TASK ITEM:
Return, word for word, the lines of the listing below from the one with "Screen dimensions: 1028x733" through the one with "Task: Cancel replying to Rashada Akter", and no other lines.
★ ★ ★
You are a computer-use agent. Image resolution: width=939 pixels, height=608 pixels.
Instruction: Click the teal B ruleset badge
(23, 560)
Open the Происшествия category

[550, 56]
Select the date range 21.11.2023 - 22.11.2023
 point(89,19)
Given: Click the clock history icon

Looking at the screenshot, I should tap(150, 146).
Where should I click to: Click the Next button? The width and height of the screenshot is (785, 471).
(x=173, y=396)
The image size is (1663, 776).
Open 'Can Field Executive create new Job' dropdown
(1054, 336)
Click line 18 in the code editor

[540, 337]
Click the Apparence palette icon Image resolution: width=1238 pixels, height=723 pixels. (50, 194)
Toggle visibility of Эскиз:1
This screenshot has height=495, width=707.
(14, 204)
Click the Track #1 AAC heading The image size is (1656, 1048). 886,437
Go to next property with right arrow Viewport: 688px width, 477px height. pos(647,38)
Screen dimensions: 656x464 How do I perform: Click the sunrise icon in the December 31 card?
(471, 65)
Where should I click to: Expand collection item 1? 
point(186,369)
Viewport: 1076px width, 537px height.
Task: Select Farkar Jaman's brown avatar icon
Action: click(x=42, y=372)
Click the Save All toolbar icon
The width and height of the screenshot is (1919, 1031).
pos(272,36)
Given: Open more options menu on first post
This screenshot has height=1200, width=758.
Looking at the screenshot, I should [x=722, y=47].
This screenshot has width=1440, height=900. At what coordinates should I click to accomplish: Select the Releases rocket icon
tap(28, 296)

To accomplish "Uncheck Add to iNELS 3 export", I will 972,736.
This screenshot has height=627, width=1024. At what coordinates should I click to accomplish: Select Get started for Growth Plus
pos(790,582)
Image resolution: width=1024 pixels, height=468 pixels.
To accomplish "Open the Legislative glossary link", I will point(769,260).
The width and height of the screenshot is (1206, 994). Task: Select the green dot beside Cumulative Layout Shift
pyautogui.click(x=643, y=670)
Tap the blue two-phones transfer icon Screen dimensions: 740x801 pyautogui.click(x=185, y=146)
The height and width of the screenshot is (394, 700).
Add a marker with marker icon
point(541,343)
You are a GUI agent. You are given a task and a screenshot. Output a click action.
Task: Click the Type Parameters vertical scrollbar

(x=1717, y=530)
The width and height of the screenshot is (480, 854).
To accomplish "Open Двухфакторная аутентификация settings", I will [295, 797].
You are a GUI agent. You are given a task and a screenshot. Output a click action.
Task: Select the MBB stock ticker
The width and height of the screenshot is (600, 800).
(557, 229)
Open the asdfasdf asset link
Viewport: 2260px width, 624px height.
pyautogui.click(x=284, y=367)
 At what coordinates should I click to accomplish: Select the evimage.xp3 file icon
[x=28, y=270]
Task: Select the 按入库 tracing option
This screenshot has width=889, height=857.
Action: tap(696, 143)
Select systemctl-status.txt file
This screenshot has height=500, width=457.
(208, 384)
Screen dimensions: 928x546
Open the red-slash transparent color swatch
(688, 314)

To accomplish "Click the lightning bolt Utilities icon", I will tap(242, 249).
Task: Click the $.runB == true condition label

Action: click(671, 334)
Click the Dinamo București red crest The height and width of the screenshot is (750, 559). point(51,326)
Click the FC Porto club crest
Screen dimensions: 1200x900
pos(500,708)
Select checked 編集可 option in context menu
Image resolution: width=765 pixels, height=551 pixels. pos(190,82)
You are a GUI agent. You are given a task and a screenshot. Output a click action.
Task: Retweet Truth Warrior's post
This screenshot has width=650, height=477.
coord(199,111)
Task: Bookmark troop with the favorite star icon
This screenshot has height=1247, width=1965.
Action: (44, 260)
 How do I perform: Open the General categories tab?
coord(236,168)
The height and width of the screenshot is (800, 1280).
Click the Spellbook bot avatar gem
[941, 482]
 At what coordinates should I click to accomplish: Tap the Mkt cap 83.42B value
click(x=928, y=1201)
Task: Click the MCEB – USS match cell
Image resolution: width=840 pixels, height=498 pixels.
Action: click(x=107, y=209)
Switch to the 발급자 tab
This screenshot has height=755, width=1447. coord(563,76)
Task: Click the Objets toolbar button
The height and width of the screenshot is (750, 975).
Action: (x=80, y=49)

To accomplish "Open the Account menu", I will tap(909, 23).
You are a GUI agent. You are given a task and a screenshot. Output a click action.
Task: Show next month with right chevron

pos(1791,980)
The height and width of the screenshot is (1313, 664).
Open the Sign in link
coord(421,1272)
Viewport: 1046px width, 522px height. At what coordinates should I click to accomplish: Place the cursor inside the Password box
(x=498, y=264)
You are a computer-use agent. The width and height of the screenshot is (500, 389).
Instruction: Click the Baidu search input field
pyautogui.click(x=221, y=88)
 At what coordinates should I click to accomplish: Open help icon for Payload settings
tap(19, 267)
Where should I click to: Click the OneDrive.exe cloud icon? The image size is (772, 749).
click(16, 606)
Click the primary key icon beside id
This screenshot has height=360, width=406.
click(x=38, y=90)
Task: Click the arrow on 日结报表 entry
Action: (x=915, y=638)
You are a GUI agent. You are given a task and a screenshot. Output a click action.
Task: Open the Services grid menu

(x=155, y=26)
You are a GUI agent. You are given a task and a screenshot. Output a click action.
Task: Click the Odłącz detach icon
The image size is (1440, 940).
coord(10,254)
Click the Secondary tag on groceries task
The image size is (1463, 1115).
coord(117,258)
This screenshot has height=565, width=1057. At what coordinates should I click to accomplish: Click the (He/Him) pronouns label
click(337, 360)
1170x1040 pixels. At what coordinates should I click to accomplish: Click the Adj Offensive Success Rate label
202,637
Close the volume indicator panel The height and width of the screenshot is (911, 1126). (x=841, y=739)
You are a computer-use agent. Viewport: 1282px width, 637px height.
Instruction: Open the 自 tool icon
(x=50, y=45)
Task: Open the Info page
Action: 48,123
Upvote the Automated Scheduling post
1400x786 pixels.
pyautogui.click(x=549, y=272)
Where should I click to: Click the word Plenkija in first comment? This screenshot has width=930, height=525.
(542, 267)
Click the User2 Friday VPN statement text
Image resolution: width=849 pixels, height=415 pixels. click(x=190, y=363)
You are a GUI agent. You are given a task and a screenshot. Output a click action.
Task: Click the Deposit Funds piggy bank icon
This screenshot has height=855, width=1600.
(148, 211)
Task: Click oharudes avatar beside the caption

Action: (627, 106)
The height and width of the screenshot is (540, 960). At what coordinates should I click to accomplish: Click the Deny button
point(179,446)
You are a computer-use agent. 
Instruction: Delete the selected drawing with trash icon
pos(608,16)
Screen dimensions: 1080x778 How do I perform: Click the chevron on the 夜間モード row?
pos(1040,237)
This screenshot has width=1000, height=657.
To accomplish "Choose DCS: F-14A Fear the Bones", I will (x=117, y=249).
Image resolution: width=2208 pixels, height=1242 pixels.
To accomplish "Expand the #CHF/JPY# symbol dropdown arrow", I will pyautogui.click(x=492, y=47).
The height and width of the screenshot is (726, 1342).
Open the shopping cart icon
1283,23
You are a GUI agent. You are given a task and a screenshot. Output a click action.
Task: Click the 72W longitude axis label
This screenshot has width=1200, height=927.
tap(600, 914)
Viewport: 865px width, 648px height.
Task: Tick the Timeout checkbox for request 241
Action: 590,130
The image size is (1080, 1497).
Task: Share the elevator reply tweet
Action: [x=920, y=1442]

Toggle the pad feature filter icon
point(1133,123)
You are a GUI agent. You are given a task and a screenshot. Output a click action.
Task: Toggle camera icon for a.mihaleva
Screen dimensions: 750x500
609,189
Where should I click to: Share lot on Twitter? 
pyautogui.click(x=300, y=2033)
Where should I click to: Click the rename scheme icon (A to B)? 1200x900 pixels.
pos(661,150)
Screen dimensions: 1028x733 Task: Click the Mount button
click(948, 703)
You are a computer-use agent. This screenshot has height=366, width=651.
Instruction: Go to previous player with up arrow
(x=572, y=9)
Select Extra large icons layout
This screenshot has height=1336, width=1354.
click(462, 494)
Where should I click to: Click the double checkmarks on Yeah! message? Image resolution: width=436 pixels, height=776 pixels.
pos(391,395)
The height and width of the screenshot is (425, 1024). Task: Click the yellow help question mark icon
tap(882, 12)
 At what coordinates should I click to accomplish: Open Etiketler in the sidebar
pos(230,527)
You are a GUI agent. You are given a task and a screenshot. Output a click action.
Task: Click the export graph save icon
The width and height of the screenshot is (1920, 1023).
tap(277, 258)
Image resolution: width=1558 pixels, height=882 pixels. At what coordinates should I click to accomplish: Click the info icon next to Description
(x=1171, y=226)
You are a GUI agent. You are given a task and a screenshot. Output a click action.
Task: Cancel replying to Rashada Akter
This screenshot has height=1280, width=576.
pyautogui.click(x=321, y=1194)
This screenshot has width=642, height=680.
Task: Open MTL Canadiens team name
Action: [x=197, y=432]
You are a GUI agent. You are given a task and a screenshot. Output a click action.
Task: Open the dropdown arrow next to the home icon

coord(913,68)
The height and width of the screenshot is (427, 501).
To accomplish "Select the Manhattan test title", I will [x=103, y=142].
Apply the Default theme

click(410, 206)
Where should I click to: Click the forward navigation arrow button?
★ ★ ★
RESPONSE TO THE TASK:
Screen dimensions: 1028x733 Task: Click the Mount button
click(948, 703)
You are a computer-use agent. This screenshot has height=366, width=651.
Instruction: Go to previous player with up arrow
(x=572, y=9)
Select Extra large icons layout
This screenshot has height=1336, width=1354.
click(462, 494)
Where should I click to: Click the double checkmarks on Yeah! message? Image resolution: width=436 pixels, height=776 pixels.
pos(391,395)
The height and width of the screenshot is (425, 1024). Task: Click the yellow help question mark icon
tap(882, 12)
 At what coordinates should I click to accomplish: Open Etiketler in the sidebar
pos(230,527)
You are a GUI agent. You are given a task and a screenshot. Output a click action.
Task: Click the export graph save icon
The width and height of the screenshot is (1920, 1023).
tap(277, 258)
Image resolution: width=1558 pixels, height=882 pixels. At what coordinates should I click to accomplish: Click the info icon next to Description
(x=1171, y=226)
You are a GUI agent. You are given a task and a screenshot. Output a click action.
Task: Cancel replying to Rashada Akter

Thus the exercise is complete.